Over the cobbles he clatters and clangs in the dark inn-yard;
He taps with his whip on the shutters, but all is locked and barred;
He whistles a tune to the window, and who should be waiting there
But the landlord's black-eyed daughter,
Bess, the landlord's daughter,
Plaiting a dark red love-knot into her long black hair.
THE HAUNTED PALACE
Come to the haunted palace of my dreams,
My crumbling palace by the eternal sea,
Which, like a childless mother, still must croon
Her ancient sorrows to the cold white moon,
Or, ebbing tremulously,
With one pale arm, where the long foam-fringe gleams,
Will gather her rustling garments, for a space
Of muffled weeping, round her dim white face.
A princess dwelt here once: long, long ago
This tower rose in the sunset like a prayer;
And, through the witchery of that casement, rolled
In one soft cataract of faëry gold
Her wonder-woven hair;
Her face leaned out and took the sacred glow
Of evening, like the star that listened, high
Above the gold clouds of the western sky.

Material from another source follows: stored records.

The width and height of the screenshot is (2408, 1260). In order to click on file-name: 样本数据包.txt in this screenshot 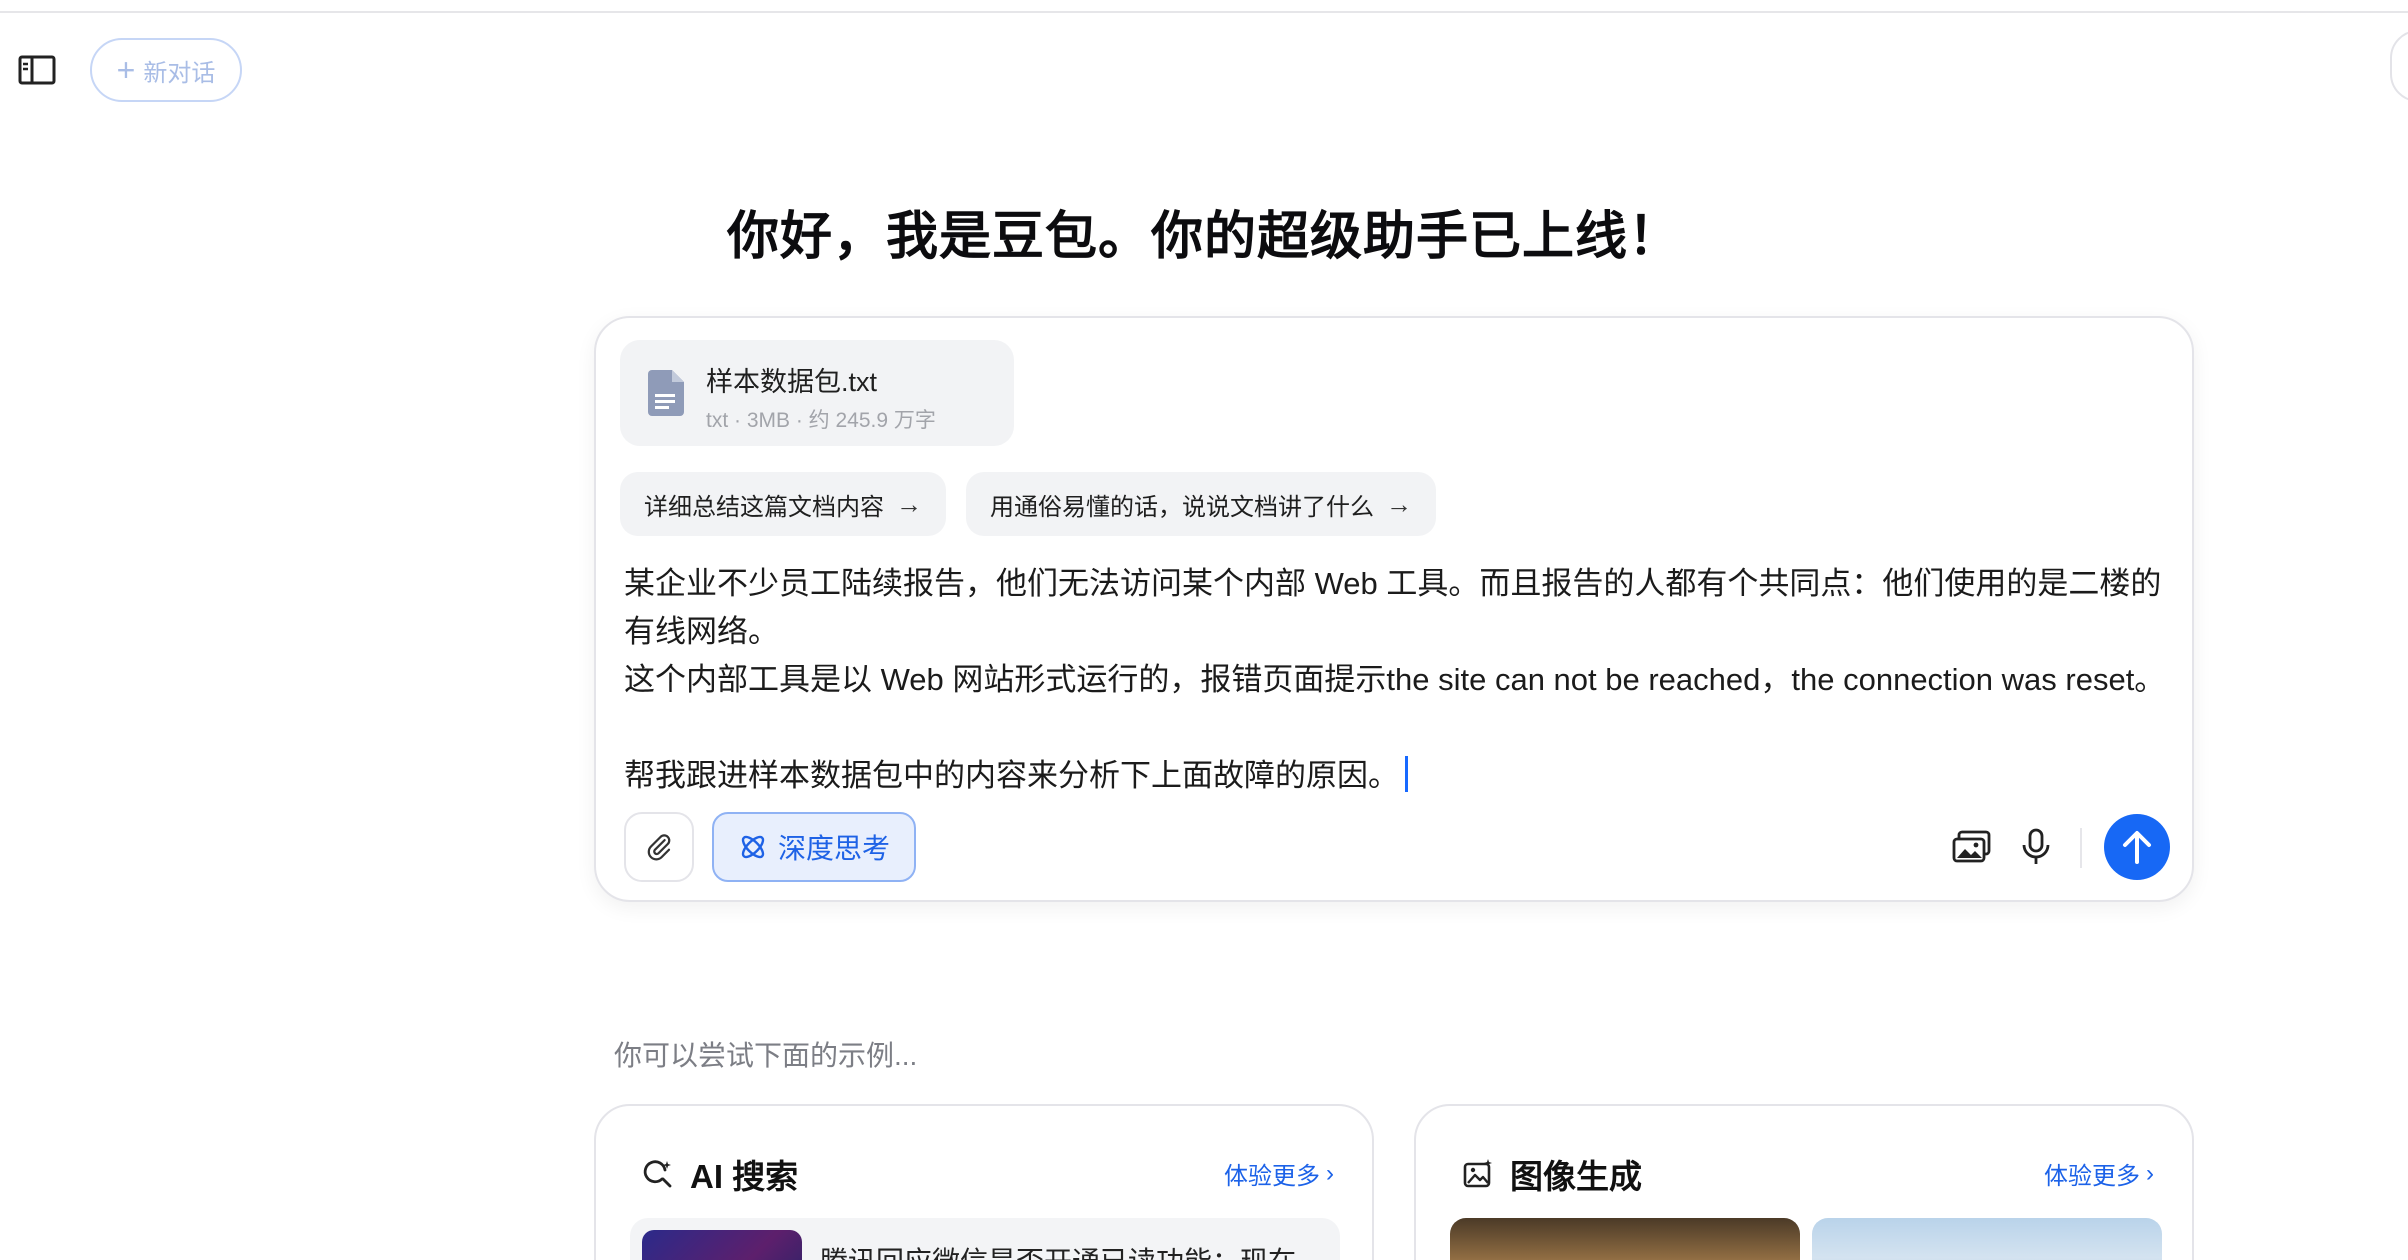, I will do `click(792, 382)`.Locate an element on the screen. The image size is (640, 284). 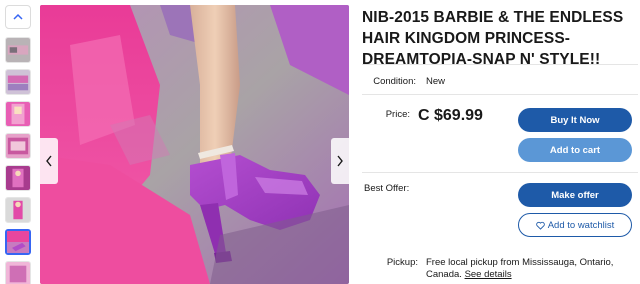
chevron-up-icon is located at coordinates (18, 16). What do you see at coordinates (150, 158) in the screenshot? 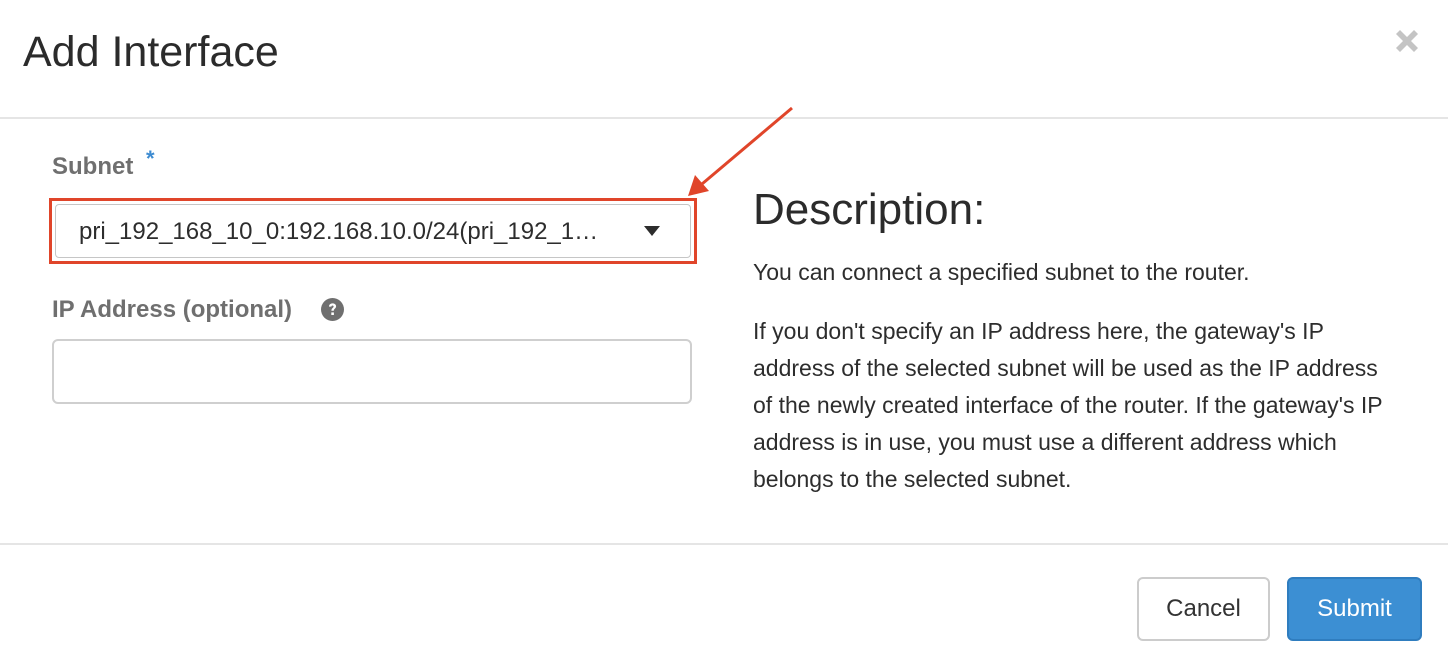
I see `required-marker: *` at bounding box center [150, 158].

Was there no prince behind her in the gloom,
No crimson shadow of his rich array?
Her face leaned down to me: I saw the tears
Bleed through her eyes with the slow pain of years,
And her mouth yearned to say—
"Friend, is there any message, from the tomb
Where love lies buried?" But she only said—
"Oh, friend, canst thou not save me from my dead?
"Canst thou not minister to a soul in pain?

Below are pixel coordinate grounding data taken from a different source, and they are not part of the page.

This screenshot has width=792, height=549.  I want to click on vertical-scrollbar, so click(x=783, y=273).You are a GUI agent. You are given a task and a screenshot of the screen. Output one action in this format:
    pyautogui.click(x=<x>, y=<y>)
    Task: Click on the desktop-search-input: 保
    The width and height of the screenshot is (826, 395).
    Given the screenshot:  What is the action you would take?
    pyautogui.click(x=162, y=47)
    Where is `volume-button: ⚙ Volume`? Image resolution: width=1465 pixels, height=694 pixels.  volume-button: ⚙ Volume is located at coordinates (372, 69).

Or hast thou then no comfortable word?
Is there no faith in thee wherewith to atone
For his unfaith who left me here alone,
Heart-sick with hope deferred;
Oh, since my love will never come again,
Bring'st thou no respite through the desolate years,
Respite from these most unavailing tears?"

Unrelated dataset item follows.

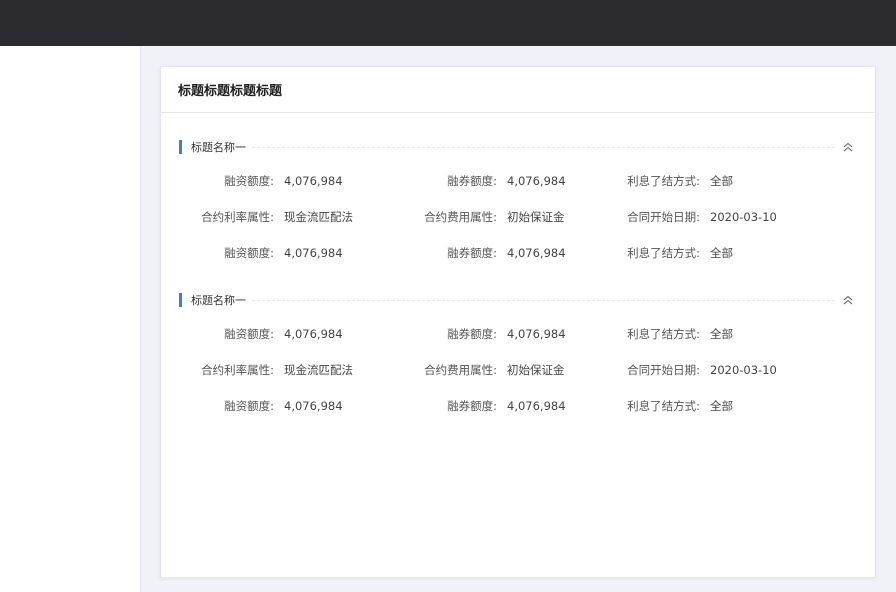 The height and width of the screenshot is (592, 896). I want to click on card-title: 标题标题标题标题, so click(230, 92).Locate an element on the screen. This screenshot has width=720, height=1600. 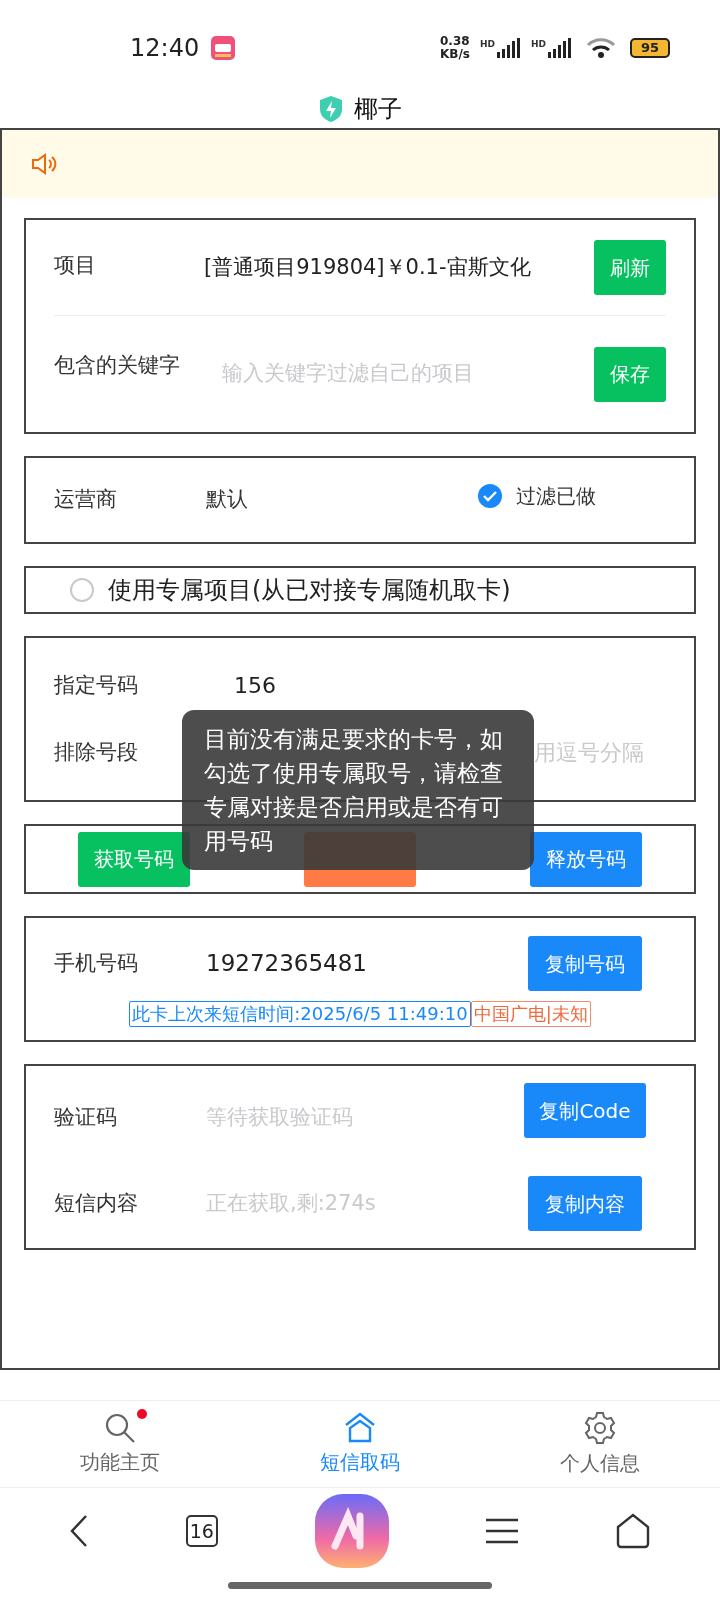
action-button: 释放号码 is located at coordinates (586, 859).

Then saw I, and mine own tears made response,
Her woman's heart come breaking through her eyes;
And, as I stood beneath the tower's grey wall,
She let the soft waves of her deep hair fall
Like flowers from Paradise
Over my fevered face: then all at once
Pity was passion; and like a sea of bliss
Those waves rolled o'er me drowning for her kiss.
* * * *
Seven years we dwelt together in that tower,
Seven years in that old palace by the sea,
And sitting at that casement, side by side,
She told me all her pain: how love had died
Now for all else but me;
Yet how she had loved that other: like a flower
Her red lips parted and with low sweet moan
She pressed their tender suffering on mine own.